====== Task data ======
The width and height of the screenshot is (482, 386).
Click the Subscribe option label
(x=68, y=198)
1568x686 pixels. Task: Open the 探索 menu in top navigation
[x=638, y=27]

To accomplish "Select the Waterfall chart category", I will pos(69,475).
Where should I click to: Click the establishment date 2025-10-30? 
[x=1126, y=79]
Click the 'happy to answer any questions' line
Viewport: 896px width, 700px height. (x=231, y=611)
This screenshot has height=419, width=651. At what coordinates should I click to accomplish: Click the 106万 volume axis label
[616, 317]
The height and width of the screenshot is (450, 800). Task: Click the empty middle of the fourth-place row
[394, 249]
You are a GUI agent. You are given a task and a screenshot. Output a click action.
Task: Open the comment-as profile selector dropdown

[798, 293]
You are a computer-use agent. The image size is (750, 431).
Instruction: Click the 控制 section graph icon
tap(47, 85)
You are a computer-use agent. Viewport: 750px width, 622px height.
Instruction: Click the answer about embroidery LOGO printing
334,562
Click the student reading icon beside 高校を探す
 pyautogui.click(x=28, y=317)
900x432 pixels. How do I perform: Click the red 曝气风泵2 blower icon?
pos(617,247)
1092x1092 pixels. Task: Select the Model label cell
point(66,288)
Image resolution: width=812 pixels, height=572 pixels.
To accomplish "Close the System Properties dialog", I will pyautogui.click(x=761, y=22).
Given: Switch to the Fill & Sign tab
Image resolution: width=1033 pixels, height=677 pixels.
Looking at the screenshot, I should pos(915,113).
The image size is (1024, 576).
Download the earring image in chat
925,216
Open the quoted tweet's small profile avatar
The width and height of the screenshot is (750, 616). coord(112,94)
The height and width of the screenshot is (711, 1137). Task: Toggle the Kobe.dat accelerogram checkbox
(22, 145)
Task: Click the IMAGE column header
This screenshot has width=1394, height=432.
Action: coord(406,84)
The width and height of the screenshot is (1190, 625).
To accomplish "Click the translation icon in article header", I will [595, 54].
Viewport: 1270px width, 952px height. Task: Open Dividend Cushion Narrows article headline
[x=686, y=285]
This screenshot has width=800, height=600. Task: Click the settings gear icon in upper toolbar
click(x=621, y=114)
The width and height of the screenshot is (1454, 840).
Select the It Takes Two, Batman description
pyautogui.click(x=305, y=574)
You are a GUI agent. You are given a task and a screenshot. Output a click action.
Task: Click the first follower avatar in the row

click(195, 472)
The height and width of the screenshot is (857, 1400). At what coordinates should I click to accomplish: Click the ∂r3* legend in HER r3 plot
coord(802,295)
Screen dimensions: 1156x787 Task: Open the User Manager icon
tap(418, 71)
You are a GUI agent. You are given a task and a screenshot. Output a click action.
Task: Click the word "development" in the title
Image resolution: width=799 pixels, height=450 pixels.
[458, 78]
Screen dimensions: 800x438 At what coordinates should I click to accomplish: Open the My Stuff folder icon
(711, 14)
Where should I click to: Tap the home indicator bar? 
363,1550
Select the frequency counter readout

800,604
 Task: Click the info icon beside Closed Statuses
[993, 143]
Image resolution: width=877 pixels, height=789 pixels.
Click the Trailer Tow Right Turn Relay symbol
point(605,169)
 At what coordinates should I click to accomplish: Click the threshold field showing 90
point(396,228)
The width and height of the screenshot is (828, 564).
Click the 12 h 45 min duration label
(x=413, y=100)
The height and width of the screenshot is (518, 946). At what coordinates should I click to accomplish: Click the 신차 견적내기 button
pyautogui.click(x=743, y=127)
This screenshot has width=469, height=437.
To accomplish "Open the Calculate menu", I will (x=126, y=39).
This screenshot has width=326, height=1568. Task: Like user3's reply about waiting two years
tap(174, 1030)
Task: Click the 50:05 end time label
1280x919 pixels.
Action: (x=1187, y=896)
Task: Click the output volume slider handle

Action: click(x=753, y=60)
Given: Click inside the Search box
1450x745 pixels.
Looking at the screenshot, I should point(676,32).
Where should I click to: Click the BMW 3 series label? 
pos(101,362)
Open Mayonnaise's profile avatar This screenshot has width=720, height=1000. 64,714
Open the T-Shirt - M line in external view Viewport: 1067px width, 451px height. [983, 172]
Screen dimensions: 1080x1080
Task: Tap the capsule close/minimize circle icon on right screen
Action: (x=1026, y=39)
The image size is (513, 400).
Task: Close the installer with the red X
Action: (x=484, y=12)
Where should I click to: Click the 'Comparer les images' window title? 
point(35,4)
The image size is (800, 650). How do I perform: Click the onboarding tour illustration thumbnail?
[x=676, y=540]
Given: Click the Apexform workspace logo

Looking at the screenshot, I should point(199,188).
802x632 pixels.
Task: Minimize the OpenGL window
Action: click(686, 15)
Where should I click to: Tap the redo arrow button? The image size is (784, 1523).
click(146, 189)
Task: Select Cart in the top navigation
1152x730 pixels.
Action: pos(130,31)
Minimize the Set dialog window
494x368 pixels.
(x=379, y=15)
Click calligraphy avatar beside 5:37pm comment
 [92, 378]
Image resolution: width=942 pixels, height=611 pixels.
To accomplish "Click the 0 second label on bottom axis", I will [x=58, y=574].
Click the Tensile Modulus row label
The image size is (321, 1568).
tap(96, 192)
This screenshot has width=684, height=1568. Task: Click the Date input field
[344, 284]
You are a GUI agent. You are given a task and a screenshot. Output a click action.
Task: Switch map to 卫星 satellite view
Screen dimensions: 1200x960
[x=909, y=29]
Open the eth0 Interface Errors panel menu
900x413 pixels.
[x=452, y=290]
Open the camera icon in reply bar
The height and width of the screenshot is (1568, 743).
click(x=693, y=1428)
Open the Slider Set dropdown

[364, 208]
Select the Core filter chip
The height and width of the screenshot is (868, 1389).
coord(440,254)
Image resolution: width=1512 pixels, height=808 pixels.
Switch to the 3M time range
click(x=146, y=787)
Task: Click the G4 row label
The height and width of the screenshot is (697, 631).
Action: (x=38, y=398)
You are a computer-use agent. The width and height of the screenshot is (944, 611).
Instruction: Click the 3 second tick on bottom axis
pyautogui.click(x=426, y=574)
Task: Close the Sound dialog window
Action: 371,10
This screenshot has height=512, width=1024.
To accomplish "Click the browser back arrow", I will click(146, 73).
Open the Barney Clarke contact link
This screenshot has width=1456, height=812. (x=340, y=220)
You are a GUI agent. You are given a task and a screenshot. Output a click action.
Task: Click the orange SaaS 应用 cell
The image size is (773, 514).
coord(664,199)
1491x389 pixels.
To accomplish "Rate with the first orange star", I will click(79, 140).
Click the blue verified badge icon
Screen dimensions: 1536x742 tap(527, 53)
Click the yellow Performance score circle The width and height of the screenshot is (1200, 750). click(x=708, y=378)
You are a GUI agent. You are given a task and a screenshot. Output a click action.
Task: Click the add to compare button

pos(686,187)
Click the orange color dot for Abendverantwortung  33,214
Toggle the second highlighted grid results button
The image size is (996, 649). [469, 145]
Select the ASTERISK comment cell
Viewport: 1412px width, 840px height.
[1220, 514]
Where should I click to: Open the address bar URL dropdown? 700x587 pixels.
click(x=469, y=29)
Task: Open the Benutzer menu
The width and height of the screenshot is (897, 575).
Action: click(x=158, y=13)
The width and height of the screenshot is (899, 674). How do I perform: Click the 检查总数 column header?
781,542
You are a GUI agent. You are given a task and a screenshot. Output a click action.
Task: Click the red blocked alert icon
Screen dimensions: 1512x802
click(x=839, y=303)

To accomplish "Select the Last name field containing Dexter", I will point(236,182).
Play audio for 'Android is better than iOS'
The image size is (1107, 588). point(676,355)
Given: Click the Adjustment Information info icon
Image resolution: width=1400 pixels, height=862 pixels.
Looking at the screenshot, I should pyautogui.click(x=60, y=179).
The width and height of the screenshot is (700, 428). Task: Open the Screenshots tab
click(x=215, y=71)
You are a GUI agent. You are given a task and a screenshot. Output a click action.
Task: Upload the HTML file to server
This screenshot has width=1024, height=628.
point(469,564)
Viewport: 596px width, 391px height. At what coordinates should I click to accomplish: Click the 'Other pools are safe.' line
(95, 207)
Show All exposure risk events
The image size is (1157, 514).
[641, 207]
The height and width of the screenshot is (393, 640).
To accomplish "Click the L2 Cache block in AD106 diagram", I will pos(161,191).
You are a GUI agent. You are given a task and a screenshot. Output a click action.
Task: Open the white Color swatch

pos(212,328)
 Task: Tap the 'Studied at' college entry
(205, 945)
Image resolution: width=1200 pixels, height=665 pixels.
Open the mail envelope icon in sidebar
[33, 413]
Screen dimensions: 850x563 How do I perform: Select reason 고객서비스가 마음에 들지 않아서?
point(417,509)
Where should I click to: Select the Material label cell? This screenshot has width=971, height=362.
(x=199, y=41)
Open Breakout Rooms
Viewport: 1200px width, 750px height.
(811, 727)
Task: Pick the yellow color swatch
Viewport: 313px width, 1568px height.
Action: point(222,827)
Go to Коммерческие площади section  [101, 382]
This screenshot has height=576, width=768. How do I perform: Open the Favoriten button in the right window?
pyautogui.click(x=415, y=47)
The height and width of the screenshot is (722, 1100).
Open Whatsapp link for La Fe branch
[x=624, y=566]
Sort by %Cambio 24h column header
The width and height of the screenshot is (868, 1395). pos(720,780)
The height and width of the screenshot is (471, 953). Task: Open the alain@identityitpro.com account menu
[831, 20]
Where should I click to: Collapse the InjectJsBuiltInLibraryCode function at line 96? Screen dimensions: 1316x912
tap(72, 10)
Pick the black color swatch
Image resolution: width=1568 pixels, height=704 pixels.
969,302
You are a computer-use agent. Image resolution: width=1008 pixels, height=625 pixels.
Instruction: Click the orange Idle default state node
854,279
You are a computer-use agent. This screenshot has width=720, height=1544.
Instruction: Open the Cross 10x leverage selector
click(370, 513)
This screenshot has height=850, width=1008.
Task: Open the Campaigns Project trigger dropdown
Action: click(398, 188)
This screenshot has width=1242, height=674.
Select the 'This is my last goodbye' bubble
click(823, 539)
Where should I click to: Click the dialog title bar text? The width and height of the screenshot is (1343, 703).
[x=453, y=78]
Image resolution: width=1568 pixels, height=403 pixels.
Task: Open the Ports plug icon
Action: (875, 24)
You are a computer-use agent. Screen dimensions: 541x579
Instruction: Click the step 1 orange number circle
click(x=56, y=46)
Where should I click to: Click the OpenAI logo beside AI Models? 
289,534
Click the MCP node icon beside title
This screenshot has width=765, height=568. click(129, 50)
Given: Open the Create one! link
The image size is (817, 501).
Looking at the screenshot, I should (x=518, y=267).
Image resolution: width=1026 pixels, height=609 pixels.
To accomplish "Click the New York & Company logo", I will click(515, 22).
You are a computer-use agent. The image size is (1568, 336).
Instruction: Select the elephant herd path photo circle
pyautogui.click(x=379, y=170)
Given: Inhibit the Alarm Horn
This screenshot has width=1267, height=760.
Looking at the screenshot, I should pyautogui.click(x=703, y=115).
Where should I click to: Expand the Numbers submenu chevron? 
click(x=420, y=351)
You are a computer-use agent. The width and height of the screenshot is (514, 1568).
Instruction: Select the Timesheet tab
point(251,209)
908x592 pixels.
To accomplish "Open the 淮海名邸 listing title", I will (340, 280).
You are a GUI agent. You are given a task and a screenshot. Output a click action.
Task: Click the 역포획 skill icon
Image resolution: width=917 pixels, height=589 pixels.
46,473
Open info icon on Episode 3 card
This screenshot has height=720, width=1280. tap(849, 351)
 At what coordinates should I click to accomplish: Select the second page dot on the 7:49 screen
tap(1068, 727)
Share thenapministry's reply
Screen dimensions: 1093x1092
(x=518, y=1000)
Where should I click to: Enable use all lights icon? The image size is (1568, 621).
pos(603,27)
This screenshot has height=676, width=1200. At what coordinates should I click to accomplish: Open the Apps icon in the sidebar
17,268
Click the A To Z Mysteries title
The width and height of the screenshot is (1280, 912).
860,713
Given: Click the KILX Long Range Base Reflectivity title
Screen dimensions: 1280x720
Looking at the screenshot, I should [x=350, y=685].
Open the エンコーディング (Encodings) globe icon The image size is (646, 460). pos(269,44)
======
| Assignment |
Which lines above include the word "Pick"? Show each one.

| Solution below |
Task: Pick the yellow color swatch
Pick the black color swatch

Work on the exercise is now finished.